What is expected: Copy every line from the one containing "[Home] (457, 45)" through the last line of the records below, both included, and nothing else.

The input:
================================

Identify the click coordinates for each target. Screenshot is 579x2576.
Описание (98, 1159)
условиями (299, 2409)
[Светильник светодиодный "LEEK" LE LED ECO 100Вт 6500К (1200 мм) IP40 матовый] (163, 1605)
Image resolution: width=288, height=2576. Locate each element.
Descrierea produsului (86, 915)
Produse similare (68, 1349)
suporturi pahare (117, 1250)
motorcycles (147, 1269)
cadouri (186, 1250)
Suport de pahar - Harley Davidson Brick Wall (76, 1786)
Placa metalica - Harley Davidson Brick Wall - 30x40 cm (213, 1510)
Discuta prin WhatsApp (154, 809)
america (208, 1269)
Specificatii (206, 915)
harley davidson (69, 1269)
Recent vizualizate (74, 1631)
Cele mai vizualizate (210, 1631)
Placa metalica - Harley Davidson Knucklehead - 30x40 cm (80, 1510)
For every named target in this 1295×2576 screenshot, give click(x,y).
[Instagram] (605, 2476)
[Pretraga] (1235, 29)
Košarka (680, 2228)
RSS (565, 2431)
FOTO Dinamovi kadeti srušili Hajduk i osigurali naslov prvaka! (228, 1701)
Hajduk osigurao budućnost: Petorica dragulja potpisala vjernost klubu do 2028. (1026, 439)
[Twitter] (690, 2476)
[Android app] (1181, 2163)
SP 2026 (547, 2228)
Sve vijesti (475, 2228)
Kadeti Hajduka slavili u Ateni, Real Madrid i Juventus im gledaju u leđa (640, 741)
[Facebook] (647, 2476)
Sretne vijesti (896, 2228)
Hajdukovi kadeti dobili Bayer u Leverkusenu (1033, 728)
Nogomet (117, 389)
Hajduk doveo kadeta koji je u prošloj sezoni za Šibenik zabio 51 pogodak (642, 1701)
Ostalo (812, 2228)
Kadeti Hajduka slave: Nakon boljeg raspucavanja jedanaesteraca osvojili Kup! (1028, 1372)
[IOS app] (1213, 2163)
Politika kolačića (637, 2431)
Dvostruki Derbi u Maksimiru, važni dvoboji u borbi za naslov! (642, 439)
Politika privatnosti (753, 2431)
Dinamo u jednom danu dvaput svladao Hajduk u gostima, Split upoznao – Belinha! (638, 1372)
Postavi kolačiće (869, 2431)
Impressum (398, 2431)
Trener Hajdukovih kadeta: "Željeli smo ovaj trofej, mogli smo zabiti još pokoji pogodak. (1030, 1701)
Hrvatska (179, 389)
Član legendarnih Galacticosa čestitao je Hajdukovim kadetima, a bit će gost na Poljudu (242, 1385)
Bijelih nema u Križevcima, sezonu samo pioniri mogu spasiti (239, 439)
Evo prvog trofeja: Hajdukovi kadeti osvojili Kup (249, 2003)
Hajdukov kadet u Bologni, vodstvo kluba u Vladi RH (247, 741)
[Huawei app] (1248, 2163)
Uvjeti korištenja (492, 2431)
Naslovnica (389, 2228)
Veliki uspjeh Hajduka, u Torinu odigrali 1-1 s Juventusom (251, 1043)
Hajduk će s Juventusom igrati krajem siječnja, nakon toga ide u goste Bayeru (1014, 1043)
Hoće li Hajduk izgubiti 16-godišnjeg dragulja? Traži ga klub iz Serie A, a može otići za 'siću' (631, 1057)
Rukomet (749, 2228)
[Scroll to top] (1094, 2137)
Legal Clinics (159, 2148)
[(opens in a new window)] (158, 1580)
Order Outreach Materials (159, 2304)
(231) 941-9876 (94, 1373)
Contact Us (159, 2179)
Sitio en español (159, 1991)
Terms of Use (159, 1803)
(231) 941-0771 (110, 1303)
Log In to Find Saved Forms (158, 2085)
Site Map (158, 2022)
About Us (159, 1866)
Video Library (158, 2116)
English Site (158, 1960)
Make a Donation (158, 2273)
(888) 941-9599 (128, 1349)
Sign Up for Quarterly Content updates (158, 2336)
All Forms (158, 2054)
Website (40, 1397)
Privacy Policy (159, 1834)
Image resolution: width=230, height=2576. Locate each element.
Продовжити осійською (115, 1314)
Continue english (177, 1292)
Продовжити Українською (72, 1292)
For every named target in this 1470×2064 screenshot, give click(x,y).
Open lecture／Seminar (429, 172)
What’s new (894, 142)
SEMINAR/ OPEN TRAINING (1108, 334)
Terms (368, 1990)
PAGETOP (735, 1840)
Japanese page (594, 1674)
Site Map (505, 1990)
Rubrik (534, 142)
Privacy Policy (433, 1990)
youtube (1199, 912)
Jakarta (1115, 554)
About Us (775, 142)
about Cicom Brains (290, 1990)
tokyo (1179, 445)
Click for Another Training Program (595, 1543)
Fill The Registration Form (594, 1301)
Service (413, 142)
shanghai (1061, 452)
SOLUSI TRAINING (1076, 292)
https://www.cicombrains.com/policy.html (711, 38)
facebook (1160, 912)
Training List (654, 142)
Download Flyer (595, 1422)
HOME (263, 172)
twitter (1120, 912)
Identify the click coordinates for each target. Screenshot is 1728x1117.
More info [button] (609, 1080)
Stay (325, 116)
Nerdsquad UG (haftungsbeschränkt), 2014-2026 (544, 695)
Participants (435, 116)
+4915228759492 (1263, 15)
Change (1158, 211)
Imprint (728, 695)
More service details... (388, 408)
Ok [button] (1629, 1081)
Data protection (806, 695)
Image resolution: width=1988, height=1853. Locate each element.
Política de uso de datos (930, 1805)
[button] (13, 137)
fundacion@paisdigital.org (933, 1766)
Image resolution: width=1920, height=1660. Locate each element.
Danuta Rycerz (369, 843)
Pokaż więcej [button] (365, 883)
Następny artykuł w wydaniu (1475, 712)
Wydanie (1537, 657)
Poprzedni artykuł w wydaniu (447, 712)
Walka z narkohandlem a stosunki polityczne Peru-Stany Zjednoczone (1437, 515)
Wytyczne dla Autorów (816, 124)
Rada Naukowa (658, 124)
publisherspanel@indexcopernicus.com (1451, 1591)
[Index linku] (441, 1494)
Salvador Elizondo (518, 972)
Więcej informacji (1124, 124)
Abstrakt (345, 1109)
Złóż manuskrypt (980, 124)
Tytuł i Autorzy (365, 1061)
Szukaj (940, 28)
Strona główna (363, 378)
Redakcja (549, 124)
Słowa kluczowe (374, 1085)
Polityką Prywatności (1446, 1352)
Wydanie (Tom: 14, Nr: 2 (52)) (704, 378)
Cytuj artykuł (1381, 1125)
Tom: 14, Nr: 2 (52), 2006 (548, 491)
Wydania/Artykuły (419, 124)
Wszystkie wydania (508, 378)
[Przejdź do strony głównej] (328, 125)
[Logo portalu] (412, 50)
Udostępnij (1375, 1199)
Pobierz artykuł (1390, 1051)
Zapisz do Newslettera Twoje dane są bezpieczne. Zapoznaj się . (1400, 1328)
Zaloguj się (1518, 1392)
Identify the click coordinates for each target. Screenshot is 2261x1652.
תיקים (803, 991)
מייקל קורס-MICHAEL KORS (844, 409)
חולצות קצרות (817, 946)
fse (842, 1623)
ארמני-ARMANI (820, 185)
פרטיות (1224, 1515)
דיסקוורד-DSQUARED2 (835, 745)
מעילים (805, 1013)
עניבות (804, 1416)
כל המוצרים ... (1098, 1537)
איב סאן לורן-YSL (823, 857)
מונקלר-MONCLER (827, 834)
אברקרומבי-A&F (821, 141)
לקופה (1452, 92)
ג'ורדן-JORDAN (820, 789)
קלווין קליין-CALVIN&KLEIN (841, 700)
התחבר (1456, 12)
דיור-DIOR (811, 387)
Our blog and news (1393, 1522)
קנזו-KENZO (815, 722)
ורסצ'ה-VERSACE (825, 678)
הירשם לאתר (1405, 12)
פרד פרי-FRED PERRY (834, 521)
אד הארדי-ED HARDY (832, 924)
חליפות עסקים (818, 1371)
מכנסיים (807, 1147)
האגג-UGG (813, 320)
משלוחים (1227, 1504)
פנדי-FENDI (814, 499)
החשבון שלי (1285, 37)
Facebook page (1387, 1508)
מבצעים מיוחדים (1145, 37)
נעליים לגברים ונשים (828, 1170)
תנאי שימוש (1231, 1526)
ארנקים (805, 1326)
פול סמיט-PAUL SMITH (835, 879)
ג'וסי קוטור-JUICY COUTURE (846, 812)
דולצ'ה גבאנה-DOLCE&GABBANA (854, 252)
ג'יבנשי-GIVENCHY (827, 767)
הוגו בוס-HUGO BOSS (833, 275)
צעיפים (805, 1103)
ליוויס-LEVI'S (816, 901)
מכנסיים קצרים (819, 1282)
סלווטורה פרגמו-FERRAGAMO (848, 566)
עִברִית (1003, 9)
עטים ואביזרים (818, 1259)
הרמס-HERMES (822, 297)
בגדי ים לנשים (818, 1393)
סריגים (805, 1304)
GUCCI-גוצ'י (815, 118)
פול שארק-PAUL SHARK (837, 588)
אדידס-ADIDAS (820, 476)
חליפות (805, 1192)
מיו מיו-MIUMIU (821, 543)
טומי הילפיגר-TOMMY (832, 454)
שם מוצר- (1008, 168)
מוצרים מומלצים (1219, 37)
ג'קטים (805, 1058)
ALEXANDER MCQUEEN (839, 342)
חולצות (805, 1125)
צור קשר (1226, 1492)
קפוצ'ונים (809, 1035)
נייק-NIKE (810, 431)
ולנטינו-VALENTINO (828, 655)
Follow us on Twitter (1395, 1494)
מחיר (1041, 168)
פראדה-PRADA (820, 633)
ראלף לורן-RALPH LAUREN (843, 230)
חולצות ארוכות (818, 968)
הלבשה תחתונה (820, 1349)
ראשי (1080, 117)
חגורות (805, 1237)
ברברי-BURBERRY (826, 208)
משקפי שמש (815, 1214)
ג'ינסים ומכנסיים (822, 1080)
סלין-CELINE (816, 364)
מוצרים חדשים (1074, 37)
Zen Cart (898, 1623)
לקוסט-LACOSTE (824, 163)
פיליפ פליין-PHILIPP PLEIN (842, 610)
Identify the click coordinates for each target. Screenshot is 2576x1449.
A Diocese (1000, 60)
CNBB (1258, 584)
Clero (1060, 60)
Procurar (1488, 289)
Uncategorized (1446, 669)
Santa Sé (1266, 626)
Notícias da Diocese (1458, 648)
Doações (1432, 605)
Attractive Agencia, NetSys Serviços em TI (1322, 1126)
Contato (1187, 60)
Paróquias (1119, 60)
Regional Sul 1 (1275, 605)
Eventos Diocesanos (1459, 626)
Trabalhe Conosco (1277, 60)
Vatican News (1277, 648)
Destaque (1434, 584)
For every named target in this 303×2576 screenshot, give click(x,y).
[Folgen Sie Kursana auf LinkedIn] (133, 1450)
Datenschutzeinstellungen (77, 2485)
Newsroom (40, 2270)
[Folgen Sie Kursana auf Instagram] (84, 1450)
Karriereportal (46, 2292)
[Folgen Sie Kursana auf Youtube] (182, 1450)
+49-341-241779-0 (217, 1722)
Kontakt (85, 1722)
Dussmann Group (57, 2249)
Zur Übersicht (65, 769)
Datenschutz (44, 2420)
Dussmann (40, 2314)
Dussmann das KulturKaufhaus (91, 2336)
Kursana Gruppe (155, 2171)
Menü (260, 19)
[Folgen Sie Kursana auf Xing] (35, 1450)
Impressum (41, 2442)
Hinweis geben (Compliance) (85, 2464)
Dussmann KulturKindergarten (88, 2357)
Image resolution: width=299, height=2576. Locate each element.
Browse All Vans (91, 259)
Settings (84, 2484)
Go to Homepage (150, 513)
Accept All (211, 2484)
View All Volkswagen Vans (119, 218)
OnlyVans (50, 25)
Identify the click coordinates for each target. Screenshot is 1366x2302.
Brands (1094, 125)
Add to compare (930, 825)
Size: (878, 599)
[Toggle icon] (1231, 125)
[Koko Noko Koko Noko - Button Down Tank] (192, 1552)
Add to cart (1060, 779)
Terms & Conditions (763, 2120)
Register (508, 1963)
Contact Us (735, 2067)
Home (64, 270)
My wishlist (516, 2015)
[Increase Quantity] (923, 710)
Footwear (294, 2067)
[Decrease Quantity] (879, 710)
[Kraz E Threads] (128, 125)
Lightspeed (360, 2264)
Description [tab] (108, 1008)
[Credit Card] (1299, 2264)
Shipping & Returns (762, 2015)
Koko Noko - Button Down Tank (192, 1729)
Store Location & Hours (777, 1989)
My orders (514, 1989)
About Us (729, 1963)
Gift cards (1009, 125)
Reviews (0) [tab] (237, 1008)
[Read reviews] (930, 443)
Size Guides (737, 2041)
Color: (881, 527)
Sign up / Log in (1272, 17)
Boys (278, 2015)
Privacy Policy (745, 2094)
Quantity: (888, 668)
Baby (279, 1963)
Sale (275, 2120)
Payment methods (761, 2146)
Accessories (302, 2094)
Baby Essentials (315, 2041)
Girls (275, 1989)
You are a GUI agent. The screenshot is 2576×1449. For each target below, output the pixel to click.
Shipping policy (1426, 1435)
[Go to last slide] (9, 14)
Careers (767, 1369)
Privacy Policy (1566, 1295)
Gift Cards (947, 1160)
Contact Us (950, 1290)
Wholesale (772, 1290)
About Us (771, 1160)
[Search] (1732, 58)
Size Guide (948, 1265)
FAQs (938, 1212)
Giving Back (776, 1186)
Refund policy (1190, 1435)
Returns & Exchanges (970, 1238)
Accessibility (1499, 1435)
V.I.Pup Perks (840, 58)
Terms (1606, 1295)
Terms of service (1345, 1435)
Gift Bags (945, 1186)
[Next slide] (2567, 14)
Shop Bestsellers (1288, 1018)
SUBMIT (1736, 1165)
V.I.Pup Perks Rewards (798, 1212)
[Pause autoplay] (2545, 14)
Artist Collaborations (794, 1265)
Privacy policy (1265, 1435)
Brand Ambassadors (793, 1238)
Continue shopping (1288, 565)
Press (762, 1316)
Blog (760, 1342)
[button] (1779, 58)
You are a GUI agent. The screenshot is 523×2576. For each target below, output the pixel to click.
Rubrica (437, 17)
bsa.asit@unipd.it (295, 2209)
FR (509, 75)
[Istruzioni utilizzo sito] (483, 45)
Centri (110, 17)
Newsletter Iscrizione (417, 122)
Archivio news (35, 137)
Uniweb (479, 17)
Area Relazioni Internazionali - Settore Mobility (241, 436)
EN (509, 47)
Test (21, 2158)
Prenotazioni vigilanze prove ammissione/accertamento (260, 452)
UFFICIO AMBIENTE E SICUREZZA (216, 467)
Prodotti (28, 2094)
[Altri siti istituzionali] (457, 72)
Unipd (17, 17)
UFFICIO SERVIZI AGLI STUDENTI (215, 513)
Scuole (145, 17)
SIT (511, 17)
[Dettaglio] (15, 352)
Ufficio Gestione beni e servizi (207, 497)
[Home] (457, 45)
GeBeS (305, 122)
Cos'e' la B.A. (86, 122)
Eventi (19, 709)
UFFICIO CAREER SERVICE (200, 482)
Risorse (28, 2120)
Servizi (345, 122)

================================

Exercise output:
[Home] (457, 45)
GeBeS (305, 122)
Cos'e' la B.A. (86, 122)
Eventi (19, 709)
UFFICIO CAREER SERVICE (200, 482)
Risorse (28, 2120)
Servizi (345, 122)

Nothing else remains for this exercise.